Job 1 |
In the California crime thread below, how long did the DA wait for police after her car was burglarized?
Job 2 |
Pick up the California crime thread below and keep writing after its final sentence.

Text |
California crime craziness

WRT to the comments at 2:00.

Bullshit. The memory in the ECM or BCM will record times when the doors are locked or unlocked. Any shop's comprehensive scanner can read that data in seconds.

They'd use it convict US though

Giving thieves a pass merely because a door might not have been locked is bullshit in any case.

Like the guy said, it's just a stat-juking dodge. #AnarchoTyranny
 
Anarcho-Tyranny

Why can't they stop this
https://www.youtube.com/watch?v=O8tTDooX13Q
{Decoy Voice | 30 October 2023}

On the 10 Freeway in Los Angeles, CA a robbery goes down in broad daylight with four masked individuals going through a car that got run off the road. But this uptick in brazen crime is not limited to LA in California, but similar to what we have seen in New York City, NY. So what is our leadership doing to protect us and prevent this from happening? Not much apparently.



Car Crash Robbery A New Trend?
https://odysee.com/@actualjusticewarrior:2/car-crash-robbery-a-new-trend:1
{Actual justice Warrior | 01 November 2023}

In this video I discuss a Hit & Run style robbery out of California that is the consequence of a few troubling trends in the state that have gone unpunished for far too long.

 
https://twitter.com/EndWokeness/status/1718990435886956871
Soros-backed DA Pamela Price was just the victim of a car burglary in her own district of Oakland. The thugs stole her laptop and smashed her windows.

The DA called the cops and waited an hour. They didn’t come. She was forced to file a report online like everyone else.

Here she is in July saying she feels safe in Oakland and mocking safety concerns:


[...]

Woke Oakland DA Gets Robbed
https://odysee.com/@actualjusticewarrior:2/woke-oakland-da-gets-robbed:a
{Actual Justice Warrior | 10 November 2023}

In this video I discuss the recent burglary of Alameda County DA Pamela Price, the recent positive history in terms of crime in Oakland & the broader recall campaign against her.

 
"Failed Progressive Utopia"

Catchy, but am I the only one who finds it just a bit repetitive?

I'm sure our prog friends would appreciate it if we were to do the obvious thing and just take its failure for granted. It's "Progressive Utopia". The failure part is implicit. It goes without saying. Had to happen.
 
california-crowder-this-is-totally-fine.jpg
 
I've been to that In-N-Out a few times. Always took a to go order. I used to cover that area for my employer. The locals always said to be careful and quick. Even my business associates were broken into pretty much nightly. They had an electrified razor wire fence that didn't deter them. Steel panels finally helped a bit.

Given records |

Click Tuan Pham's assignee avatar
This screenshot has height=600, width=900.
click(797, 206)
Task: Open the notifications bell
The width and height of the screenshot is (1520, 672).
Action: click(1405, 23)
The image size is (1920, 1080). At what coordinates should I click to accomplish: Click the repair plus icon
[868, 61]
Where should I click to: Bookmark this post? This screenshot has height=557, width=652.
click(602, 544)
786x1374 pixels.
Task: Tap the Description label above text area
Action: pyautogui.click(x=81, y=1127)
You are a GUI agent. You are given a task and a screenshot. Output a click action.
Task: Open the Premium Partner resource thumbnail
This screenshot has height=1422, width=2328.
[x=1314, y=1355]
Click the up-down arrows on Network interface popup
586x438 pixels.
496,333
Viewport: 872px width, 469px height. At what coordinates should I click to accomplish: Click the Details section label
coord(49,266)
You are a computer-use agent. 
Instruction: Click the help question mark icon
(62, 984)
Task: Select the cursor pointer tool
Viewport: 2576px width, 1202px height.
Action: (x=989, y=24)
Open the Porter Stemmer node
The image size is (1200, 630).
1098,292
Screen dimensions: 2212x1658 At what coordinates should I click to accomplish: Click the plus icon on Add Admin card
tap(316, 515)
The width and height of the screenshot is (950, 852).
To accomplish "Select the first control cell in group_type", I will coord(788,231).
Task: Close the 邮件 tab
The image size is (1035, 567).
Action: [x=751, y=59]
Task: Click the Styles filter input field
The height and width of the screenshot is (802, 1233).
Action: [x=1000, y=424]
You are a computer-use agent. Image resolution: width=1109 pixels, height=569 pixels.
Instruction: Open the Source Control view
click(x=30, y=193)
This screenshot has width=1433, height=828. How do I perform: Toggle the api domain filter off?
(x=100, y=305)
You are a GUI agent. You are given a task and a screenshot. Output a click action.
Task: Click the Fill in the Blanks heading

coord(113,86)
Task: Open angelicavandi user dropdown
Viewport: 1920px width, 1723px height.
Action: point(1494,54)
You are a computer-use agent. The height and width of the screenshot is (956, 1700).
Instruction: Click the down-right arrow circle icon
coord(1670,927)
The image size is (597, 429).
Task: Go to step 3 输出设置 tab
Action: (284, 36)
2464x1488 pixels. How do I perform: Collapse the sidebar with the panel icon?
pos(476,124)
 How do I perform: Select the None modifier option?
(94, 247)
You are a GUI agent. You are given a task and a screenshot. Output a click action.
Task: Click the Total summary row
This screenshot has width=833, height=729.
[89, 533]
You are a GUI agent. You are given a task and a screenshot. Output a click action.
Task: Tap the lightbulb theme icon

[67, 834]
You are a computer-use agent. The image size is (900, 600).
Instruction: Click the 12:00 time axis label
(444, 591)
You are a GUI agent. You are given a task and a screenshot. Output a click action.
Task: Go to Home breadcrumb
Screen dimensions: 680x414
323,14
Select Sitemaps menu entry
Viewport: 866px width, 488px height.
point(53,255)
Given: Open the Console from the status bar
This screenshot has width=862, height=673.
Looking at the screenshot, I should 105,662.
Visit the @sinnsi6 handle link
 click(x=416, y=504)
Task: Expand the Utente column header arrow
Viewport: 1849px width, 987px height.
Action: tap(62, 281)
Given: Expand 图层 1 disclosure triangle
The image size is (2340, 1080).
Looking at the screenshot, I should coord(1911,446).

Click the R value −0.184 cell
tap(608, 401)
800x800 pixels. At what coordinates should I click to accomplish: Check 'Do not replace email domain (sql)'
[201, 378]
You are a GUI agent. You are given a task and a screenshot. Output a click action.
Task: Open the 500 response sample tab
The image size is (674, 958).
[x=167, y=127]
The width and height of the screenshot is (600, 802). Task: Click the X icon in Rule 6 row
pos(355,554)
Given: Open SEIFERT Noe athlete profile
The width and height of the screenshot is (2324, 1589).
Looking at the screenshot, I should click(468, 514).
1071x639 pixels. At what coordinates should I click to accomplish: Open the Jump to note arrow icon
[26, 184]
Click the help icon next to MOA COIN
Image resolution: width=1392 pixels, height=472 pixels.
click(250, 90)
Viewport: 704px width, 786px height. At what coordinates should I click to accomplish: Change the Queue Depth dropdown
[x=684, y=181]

Result 1 |
An hour.

Result 2 |
 
Oakland Is COLLAPSING
https://odysee.com/@actualjusticewarrior:2/oakland-is-collapsing:e
{Actual Justice Warrior | 08 February 2024}

In this video I discuss the absolute disaster Oakland has become since they decided to defund their police department in response to the BLM riots.


Is there a black female prosecutor who isn't like this? I really wonder if people could sue these assholes. They deliberately do NOT do their jobs. Surely must they have some legal obligation to do them. A murdered baby and the perps walk?!!!
 
I really wonder if people could sue these assholes. They deliberately do NOT do their jobs. Surely must they have some legal obligation to do them.

Nope.

Prosecutorial Immunity
https://ij.org/immunity-for-prosecutorial-conduct/
{Institute for Justice | undated}

“Prosecutorial immunity” is a judge-made doctrine that cloaks prosecutors in near-absolute immunity from suit. Under this doctrine, prosecutors cannot be sued for any actions related to their job as a prosecutor, no matter how egregious the behavior. For example, prosecutors cannot be sued for knowingly prosecuting an innocent person, withholding evidence of innocence, or even fabricating false evidence of guilt.

Prosecutorial immunity is an absolute shield against damages lawsuits for claims that arise from prosecutorial actions. Believing that the constant worry of lawsuits would impede prosecutors’ ability to do their job, in its 1976 decision Imbler v. Pachtman, the Supreme Court created this immunity to serve the “public trust” and ensure “the proper functioning of the criminal justice system.”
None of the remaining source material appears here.